ESERCIZIO ASSEGNATO:
Traduci in inglese questa frase dell'articolo sulle ante dell'organo: "Dalla planimetria risulta che l’organo occupa l’attuale posizione."

TESTO ESTRATTO:
◆ ◆ ◆ ◆ ◆ ◆ ◆
La Voce di Lovere
Anno 57, numero 2
Aprile 2004




La Voce di Lovere, Aprile 2004
Vita parrocchiale
Le ante dell'organo sono finalmente ritornate

Gino Angelico  Scalzi
 
Possiamo considerarci fortunati se le due ante
dell’organo di S. Maria dipinte da Ferramola e Moretto
siano pervenute in soddisfacente conservazione
dei loro 486 anni di esistenza, ed ancora nella loro
funzione originaria di protezione e di completamento
alla cassa dell’organo, immuni dagli smembramenti
toccati ad altri consimili arredi divenuti quadri
d’ornamento di musei o chiese, “raddoppiati” con la
separazione del recto dal verso.
Sono oramai note le rischiose vicende delle nostre
due ante: eseguite per il Duomo Vecchio di Brescia,
ed inaugurate il 15 agosto 1518, unitamente alla
cassa dell’organo di Stefano Lamberti ed allo strumento
di Bartolomeo Antegnati. Ivi rimasero sino al
1537, sostituite dai dipinti del Romanino e trasferite
con l’organo nell’attigua Basilica Cattedrale di S.
Pietro de Dom. Emigrate finalmente a Lovere prima
della demolizione del S. Pietro avvenuta nel 1604,
furono acquistate, forse direttamente da parte della
comunità locale per la Basilica di S. Maria.
Non risulta a tutt’oggi documentazione in merito:
soltanto due documenti tardivi ci confermano l’esistenza
e l’attuale posizione dell’organo in S. Maria
e la contemporanea presenza dell’antico positivo
nella prima arcata sinistra.
Il primo cenno è in una antica planimetria della
Basilica datata 1687, disegnata e firmata da un Gian
Battista Sacella, forse un appartenente alla famiglia
dello scultore Simone Sacella, autore del portale di
S. Giorgio, datato 1655. Dalla planimetria risulta che
l’organo occupa l’attuale posizione.Un’altra notizia
è contenuta in una relazione del delegato provinciale
al Senato di Venezia del 26 agosto 1688 che descrivendo
la Basilica dice: “…quadri, ornamenti
preziosi in detta chiesa, organo sontuoso ornato di
famose pitture entro e fuori…” (archivio di Stato di
Venezia: Senato – Terra, Filza 1116).
Testimonianza più antica si può dedurre dalla addizione
muraria per allogarvi i mantici dello strumento:
una “scarsella” che si accorpa alla preesistente
cappella di S. Francesco, distinguibile per il
cambio di muratura particolarmente vistoso nell’interno
e che costituisce con il contiguo volume della
sacrestia un nuovo gradevole movimento di masse
aggregate all’abside. L’aggiunta ha comportato la
chiusura di un lungo finestrone centinato nella parete
destra del presbiterio, pesante modifica alla luminosità
compensata con l’apertura di due finestre
molto alte, necessarie ad illuminare l’abside ed il
presbiterio. Veniva così a ripristinarsi la fonte luminosa
necessaria per la visibilità delle ante, oltretutto
la medesima proveniente da sinistra come nel Duo
mo Vecchio di Brescia e della quale i due pittori Ferramola
e Moretto avevano tenuto conto nell’eseguire
le quattro tele.
◆ ◆ ◆ ◆ ◆ ◆ ◆
MATERIALE FORNITO:

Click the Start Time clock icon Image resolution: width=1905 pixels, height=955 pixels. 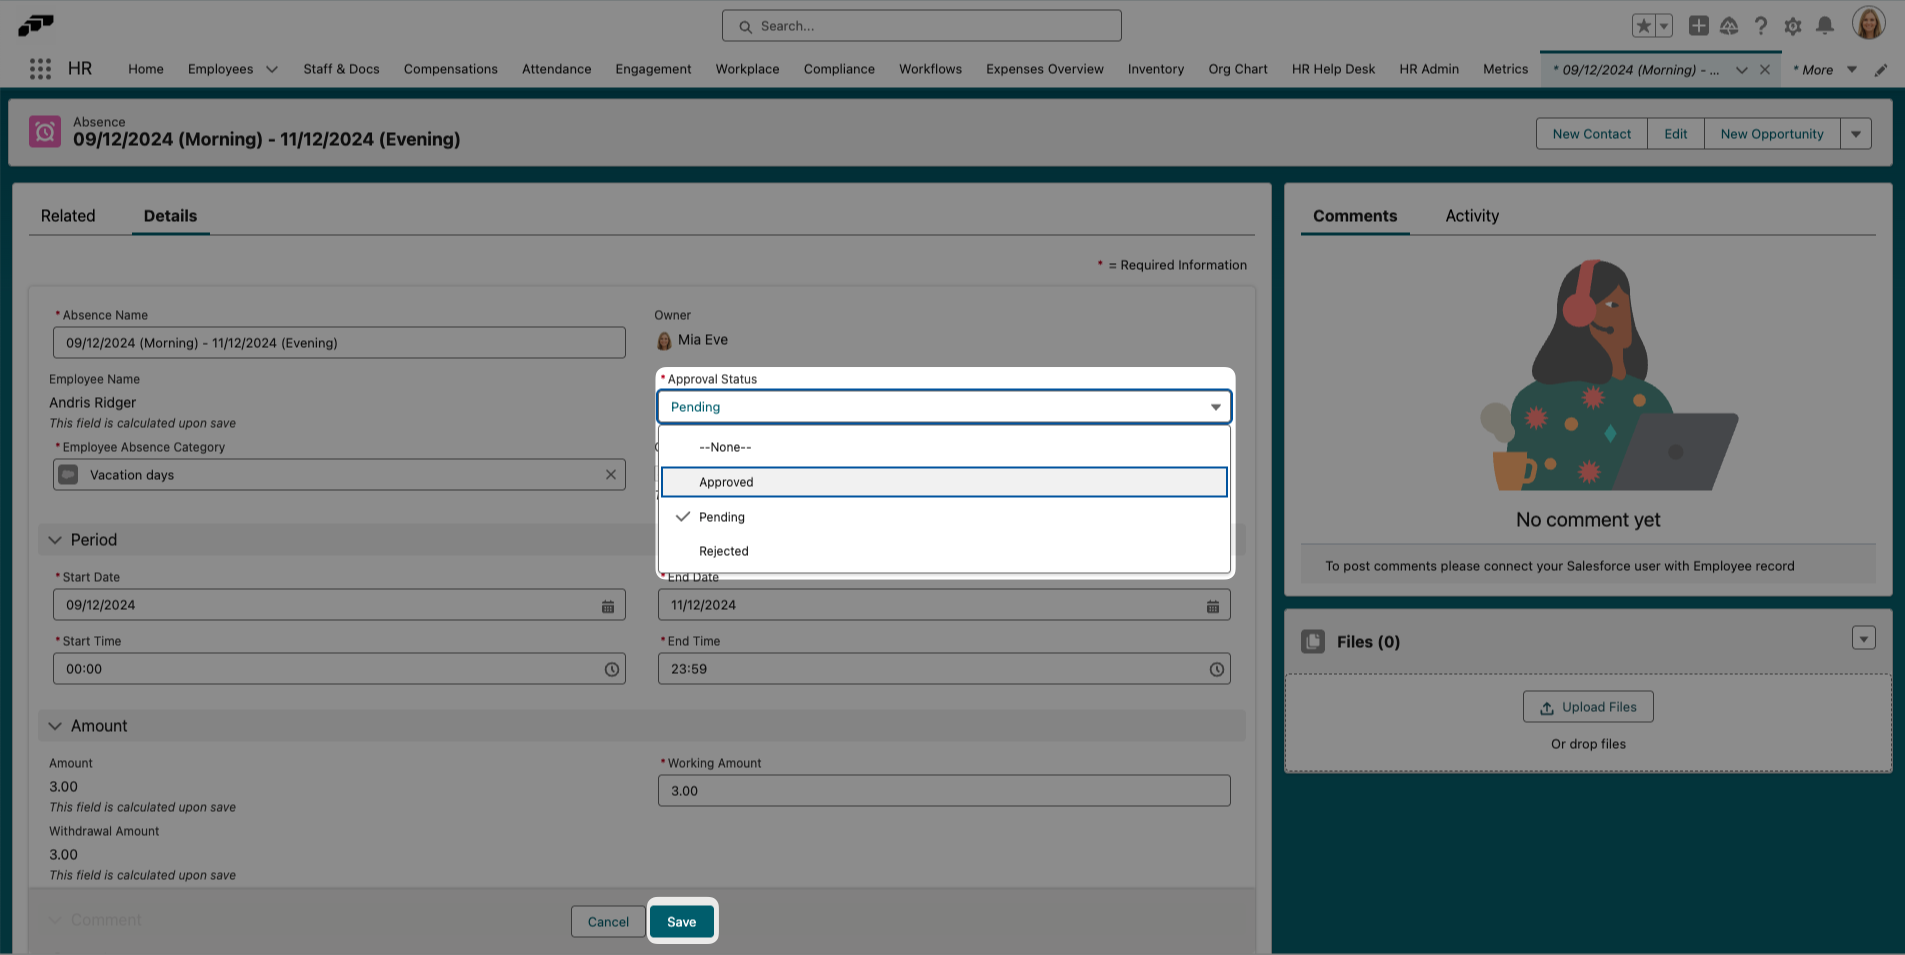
◆ ◆ ◆ ◆ ◆ ◆ ◆
SOLUZIONE:
The floor plan shows that the organ occupies its current position.